DNA damage/clastogenicity

The test substance was evaluated for its ability to induce chromosome aberration in mammalian cells in a test protocol conducted under GLP according to OECD guideline 473, where Chinese hamster lung fibroblasts (V79) were treated with concentrations of 0.5, 1, 2, 4 and 8 µg/mL 4 or 18 hours. After the additional sampling time of 18 or 28 hours, the cells were harvested, fixed and analyzed for chromosomal aberrations. No increase in chromosomal damages was found. No increase in the number of structural chromosomal aberrations was observed after treatment with the test substance. Therefore, the test substance is not a chromosome damaging agent in V79 celss under the test conditions chosen.

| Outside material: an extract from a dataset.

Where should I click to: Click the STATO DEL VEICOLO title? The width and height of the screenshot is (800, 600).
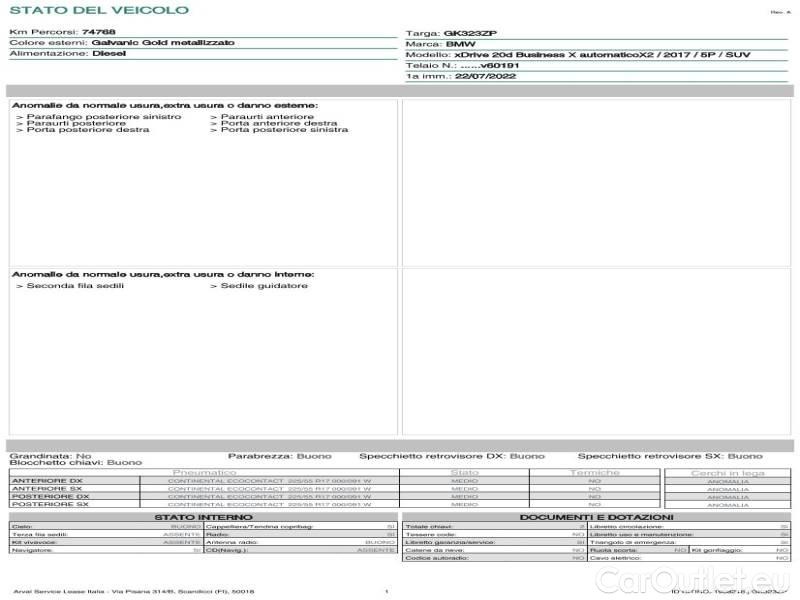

A supporting study according OECD TG 473 was conducted (Johnson Matthey Speciality Coatings, 2004). Duplicate cultures of human lymphocytes, treated with the test material, were evaluated for chromosome aberrations at three dose levels, together with vehicle and positive controls. Four treatment conditions were used for the study, ie. In Experiment 1, 4 hours in the presence of an induced rat liver homogenate metabolising system (S9), at a 2% final concentration with cell harvest after a 20-hour expression period and a 4 hours exposure in the absence of metabolic activation (S9) with a 20-hour expression period. In Experiment 2, the 4 hours exposure with addition of S9 was repeated (using a 1% final S9 concentration), whilst in the absence of metabolic activation the exposure time was increased to 24 hours.

All vehicle (solvent) controls had frequencies of cells with aberrations within the range expected for normal human lymphocytes.

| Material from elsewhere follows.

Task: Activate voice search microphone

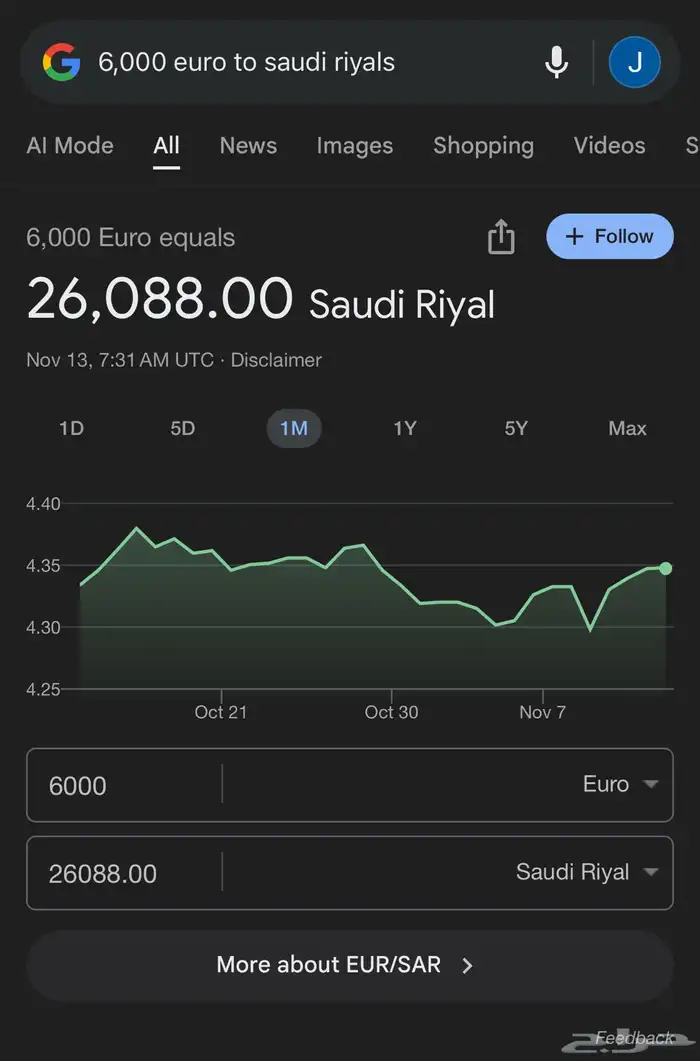Action: 557,63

All the positive control materials induced statistically significant increases in the frequency of cells with aberrations indicating the satisfactory performance of the test and of the activity of the metabolising system.

The test material was slightly toxic but did not induce any statistically significant increases in the frequency of cells with aberrations, in either of two separate experiments, using a dose range that included the maximum recommended dose level of 5000 µg/mL. The test material was considered to be non-clastogenic to human lymphocytes in vitro.

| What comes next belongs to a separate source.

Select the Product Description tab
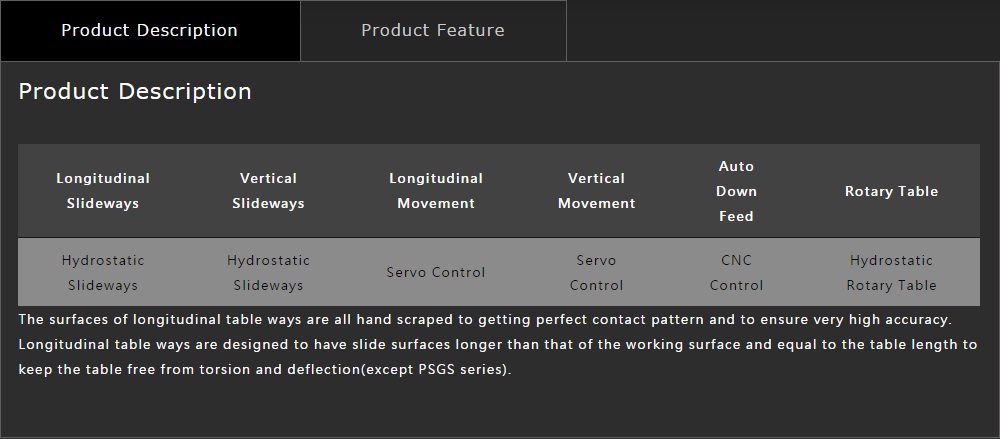1000x439 pixels. point(150,31)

Mammalian cell gene mutation

The test substance was evaluated for its ability to induce gene mutation in mammalian cells in a test protocol under GLP according to the OECD guideline 476 using Chinese hamster ovary (CHO) cells which were treated with 1.3 - 800 μg/mL test substance Tin titanium zinc oxide for 4 hours both with and without metabolic activation and 24 hours without metabolic activation (BASF, 2011). In the 1st and 2nd Experiment in the absence of metabolic activation the highest concentrations tested for gene mutations were clearly cytotoxic. Besides, in both experiments in the presence of metabolic activation no cytotoxicity was observed up to the highest tested concentration. In the absence of S9 mix test substance precipitation in culture medium at the end of treatment was observed macroscopically from 400 μg/mL onward in the 1st Experiment and from 20.0 μg/mL onward in the 2nd Experiment. Besides, in the presence of S9 mix test substance precipitation in culture medium occured 4 hours after start of treatment from 40 μg/mL onward in the 1st Experiment and from 30 μg/mL onward in the 2nd Experiment. The test substance did not cause any relevant increase in the mutant frequencies both without S9 mix and after adding a metabolizing system in two experiments performed independently of each other. Thus, under the experimental conditions of this study, the test substance is not mutagenic in the HPRT locus assay under in vitro conditions in CHO cells in the absence and the presence of metabolic activation.


Justification for classification or non-classification

Classification, Labeling, and Packaging Regulation (EC) No 1272/2008

The available test data are reliable and suitable for classification purposes under Regulation (EC) No 1272/2008. Thus, the test item is considered not to be classified for genotoxicity under Regulation (EC) No 1272/2008, as amended for the twelfth time in Regulation (EU) 2019/521.